International News

Mother Teresa’s Canonization Prompts Praise and Controversy

By Anthony Tokarz
Staff Writer

On the first Sunday of September, a crowd of 120,000 packed into St. Peter’s Square in Vatican City to celebrate the formal elevation of Mother Teresa of Calcutta to sainthood, The New York Times reports.

Mother Teresa devoted half a century to her mission of charity toward the poorest inhabitants of Calcutta, now Kolkata. She forged for herself a reputation so renowned in the Catholic Church that, of Pope Francis’s 29 canonization ceremonies, only the joint canonization of Pope John Paul II and Pope John XXIII in 2014 saw more pilgrims — at least 800,000 — flood into the Vatican.

Unlike that of Pope John Paul II, who was pontiff for 27 years until his death, and that of John XXIII, whose willingness to embrace what he saw as the better elements of modernity resulted in the revolutionary Second Vatican Council, Mother Teresa’s canonization was not met with universal praise.

According to Fox News, there was much celebration in Skopje, Mother Teresa’s birthplace, now the capital of Macedonia. Hundreds of people gathered in the city’s main square to conclude a week of public celebration and thanksgiving in her honor. The celebration also included a public broadcast of the Vatican proceedings and a visit to the ruins of the house where she was born.

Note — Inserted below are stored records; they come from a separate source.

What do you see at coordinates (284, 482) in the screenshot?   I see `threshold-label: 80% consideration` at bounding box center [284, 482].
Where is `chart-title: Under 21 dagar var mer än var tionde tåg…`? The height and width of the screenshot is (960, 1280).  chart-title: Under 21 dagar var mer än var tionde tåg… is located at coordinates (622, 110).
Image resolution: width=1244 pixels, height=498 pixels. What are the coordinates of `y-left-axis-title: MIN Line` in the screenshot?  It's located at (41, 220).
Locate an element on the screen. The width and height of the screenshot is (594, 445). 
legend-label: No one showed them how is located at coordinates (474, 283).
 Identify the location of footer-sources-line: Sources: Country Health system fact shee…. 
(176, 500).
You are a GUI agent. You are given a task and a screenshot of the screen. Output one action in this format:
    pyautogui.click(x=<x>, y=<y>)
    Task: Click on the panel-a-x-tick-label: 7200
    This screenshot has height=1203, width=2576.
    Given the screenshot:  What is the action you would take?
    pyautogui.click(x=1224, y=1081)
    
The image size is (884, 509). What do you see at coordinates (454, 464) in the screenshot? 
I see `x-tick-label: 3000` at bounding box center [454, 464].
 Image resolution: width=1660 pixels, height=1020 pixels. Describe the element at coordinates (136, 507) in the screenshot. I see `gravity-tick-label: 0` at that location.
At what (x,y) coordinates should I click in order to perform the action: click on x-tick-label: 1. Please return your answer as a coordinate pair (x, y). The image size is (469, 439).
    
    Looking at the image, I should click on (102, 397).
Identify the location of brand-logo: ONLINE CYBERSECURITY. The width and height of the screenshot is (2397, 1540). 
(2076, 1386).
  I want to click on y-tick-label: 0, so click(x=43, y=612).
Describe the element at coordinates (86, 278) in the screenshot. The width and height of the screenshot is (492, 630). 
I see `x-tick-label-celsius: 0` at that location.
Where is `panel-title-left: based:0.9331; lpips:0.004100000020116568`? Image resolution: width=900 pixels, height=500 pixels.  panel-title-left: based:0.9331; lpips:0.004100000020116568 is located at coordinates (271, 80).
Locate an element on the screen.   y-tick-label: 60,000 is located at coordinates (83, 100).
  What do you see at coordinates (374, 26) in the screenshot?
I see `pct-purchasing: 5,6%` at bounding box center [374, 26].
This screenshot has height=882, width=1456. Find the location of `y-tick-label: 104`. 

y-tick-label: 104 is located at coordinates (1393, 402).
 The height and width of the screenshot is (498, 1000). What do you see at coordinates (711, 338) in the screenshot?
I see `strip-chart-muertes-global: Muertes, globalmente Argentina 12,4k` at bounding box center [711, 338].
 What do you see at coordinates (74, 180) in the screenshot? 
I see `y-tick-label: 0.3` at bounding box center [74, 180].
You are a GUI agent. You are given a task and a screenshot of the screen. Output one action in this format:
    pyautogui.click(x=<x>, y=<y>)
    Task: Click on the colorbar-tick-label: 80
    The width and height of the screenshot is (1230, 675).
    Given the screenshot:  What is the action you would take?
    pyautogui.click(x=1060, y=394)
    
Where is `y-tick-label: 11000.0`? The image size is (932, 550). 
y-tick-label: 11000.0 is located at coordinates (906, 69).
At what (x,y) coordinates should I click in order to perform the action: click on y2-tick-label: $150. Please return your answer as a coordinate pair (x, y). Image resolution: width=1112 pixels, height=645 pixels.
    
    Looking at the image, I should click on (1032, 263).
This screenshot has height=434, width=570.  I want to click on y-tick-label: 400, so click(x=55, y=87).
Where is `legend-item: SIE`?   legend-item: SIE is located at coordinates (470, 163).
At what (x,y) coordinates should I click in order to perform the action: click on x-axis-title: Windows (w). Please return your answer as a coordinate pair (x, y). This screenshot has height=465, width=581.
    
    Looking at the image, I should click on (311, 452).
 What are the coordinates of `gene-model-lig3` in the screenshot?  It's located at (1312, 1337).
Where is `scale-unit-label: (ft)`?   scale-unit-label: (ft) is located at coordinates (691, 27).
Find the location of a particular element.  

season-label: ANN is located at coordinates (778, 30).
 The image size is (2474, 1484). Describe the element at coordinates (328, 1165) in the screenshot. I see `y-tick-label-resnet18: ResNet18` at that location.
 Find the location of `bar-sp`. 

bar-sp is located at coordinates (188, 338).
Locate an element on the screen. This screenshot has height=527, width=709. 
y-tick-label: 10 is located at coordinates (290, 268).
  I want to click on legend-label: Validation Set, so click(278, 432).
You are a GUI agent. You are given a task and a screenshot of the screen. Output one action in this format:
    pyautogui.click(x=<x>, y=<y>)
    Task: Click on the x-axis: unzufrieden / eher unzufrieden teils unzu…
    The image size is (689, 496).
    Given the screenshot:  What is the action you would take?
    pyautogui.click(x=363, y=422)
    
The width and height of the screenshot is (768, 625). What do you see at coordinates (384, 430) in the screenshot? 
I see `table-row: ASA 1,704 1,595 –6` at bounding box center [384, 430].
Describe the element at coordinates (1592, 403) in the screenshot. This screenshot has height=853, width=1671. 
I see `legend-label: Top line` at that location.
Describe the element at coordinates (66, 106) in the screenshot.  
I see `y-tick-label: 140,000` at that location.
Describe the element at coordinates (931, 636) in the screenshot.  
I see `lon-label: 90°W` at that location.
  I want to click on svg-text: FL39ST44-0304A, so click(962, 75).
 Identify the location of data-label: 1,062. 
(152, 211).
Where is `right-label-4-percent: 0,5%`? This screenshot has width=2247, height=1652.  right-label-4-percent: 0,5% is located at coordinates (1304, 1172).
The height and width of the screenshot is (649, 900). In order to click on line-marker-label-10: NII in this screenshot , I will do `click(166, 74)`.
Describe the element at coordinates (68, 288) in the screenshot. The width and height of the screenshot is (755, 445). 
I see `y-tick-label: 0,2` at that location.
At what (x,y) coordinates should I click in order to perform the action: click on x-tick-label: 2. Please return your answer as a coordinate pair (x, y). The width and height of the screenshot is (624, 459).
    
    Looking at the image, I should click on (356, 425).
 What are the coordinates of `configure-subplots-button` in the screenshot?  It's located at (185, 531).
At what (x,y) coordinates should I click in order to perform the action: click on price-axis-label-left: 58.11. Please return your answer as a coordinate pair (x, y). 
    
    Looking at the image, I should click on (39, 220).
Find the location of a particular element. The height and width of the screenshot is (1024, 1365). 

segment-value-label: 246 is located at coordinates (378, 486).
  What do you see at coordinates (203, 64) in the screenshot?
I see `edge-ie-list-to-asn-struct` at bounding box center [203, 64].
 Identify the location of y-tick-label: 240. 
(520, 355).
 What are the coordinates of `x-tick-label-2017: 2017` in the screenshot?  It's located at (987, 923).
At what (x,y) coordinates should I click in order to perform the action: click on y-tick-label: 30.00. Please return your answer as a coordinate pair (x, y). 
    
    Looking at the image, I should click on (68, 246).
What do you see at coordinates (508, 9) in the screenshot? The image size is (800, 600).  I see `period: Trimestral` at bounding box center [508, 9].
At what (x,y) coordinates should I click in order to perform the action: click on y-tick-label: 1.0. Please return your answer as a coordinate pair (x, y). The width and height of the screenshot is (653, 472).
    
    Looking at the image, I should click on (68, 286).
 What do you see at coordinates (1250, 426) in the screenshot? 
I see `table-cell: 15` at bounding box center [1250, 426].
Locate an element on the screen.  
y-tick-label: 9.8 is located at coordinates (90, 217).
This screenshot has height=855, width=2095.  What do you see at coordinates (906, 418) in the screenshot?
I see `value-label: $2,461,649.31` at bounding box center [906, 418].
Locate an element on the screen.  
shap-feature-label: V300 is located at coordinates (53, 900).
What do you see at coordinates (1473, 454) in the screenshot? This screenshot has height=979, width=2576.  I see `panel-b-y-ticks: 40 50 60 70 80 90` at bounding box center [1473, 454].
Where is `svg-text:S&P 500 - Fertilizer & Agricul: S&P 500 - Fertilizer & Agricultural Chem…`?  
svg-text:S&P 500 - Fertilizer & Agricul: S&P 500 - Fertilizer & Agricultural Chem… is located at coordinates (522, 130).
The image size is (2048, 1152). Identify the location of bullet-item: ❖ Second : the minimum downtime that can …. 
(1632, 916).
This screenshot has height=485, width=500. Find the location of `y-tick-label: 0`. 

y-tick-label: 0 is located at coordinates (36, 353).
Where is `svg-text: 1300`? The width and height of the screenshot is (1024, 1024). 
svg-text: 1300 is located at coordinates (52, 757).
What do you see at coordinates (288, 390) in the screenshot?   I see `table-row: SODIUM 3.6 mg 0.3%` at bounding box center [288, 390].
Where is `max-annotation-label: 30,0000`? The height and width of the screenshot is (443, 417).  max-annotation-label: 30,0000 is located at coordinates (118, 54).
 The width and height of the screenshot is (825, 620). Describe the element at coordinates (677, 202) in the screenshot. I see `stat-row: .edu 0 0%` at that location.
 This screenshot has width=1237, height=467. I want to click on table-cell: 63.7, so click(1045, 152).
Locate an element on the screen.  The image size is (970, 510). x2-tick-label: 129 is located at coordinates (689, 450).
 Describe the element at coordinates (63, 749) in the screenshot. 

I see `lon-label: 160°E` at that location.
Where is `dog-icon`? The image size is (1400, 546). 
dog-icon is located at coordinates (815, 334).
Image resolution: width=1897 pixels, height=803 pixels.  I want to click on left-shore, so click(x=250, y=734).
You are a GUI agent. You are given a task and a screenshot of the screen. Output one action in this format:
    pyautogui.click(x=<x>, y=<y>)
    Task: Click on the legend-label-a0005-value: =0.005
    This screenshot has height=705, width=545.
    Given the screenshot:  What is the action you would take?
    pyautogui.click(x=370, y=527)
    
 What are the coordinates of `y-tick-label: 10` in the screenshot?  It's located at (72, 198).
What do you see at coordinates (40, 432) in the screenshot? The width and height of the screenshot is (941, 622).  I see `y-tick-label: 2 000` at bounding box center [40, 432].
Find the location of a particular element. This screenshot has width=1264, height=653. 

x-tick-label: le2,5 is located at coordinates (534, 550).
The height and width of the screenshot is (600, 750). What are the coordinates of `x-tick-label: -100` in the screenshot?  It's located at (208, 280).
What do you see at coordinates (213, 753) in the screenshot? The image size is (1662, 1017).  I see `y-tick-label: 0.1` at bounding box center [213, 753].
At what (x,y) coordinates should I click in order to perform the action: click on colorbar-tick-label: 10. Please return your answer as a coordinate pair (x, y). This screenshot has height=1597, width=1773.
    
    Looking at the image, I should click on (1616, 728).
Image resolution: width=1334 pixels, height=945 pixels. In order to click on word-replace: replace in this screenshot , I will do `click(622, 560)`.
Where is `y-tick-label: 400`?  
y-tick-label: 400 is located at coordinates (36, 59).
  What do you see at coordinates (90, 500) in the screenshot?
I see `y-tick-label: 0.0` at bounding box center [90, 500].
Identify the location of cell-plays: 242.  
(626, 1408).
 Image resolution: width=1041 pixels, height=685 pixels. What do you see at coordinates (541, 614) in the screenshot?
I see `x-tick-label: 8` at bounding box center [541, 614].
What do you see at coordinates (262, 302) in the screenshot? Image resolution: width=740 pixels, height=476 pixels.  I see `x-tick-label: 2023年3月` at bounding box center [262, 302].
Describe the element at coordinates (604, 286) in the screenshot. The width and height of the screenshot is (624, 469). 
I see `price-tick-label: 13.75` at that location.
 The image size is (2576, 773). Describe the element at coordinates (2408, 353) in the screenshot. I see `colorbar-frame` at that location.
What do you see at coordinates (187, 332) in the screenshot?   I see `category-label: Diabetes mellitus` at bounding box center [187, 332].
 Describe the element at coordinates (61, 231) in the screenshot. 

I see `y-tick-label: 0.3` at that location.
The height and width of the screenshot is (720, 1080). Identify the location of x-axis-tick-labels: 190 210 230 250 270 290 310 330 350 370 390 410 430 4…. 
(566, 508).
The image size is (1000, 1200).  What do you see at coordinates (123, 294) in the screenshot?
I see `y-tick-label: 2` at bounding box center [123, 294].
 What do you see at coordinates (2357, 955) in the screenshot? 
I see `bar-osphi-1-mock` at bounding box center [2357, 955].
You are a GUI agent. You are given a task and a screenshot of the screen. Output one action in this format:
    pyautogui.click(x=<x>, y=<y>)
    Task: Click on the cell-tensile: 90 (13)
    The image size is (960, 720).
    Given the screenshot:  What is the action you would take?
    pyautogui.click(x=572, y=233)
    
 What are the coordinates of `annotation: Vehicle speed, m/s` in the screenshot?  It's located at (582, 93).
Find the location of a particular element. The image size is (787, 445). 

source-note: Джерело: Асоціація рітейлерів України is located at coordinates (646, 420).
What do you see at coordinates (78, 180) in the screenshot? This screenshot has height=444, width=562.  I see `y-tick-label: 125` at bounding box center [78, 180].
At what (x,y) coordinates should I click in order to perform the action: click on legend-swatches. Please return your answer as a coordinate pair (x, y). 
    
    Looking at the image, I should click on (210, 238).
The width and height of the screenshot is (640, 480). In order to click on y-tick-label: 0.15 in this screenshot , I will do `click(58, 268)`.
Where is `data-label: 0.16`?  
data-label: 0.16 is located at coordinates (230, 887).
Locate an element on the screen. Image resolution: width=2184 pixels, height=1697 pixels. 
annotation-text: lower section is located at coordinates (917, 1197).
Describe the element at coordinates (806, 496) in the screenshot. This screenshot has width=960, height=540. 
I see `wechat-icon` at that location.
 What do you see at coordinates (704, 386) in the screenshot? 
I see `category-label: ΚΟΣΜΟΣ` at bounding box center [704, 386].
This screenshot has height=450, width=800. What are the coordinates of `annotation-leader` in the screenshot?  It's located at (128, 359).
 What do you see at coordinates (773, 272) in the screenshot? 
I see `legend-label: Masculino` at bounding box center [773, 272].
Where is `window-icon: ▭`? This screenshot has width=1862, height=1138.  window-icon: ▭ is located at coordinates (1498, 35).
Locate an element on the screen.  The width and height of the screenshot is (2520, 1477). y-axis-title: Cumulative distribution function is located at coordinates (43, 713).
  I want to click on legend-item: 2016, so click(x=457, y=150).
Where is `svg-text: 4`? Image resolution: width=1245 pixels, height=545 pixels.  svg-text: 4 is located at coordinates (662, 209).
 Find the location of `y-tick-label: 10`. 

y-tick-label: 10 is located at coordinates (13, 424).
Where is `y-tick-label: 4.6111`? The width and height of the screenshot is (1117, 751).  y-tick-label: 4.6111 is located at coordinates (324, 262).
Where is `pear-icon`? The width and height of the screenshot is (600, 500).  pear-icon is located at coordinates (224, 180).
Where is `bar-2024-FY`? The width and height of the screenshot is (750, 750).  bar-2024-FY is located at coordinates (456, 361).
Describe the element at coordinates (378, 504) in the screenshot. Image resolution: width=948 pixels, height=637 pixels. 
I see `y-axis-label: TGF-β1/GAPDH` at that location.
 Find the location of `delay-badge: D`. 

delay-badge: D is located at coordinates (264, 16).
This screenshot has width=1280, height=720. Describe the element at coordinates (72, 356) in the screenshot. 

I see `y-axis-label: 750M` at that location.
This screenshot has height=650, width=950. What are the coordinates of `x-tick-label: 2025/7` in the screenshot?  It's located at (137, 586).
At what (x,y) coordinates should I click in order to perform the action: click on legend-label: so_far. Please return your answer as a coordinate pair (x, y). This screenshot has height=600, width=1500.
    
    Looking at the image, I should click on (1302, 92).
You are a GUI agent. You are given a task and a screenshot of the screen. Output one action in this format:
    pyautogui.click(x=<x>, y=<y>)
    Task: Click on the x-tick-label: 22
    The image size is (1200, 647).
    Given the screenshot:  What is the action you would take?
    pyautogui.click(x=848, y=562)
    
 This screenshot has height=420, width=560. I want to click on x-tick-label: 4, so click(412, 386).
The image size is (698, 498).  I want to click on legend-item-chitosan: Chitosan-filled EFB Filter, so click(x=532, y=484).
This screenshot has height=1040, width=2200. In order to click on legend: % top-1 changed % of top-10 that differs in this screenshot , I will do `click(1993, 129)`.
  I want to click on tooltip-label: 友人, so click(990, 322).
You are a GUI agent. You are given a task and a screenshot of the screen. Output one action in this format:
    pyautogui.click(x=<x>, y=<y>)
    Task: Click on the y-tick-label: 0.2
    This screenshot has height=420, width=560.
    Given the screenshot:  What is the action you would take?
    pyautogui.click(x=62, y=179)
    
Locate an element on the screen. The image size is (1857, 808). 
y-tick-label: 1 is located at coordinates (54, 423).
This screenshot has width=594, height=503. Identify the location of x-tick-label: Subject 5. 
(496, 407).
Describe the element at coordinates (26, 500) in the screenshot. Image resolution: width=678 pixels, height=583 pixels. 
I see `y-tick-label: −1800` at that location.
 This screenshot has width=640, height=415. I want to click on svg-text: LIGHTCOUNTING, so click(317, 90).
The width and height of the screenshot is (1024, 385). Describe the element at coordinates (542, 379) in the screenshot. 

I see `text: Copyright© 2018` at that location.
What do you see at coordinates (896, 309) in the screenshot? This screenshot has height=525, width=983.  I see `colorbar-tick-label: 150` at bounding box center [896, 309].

But in Kolkata, reactions were mixed. On the day of the canonization, hundreds of Christians, Muslims, and Hindus assembled in the global headquarters of the Missionaries of Charity, the religious order founded by Mother Teresa. Others, like Kolkata-born journalist Sandip Roy, worry that Mother Teresa has consumed the city’s historical identity, distracting foreigners from its beauty by emphasizing local poverty.

Mother Teresa’s legacy has many critics, according to The Washington Post. She has been criticized for refusing proper medical treatment for those she took in unless they converted to Christianity, and for failing to fight poverty on a broader scale. Others take issue with her acceptance of honors and grants from the Haitian dictator Jean-Claude Duvalier, as well as her adamant opposition to contraception, abortion, and divorce. Critics have accused her of having an ulterior motive to convert people to Christianity rather than selflessly helping the sick and poor.

Mother Teresa’s canonization coincides with the end of 2016, which Pope Francis had declared the Year of Mercy. To emphasize Mother Teresa’s charity, Pope Francis brought homeless people from all over Italy to Vatican City, seating them in places of honor for the canonization, according to the BBC.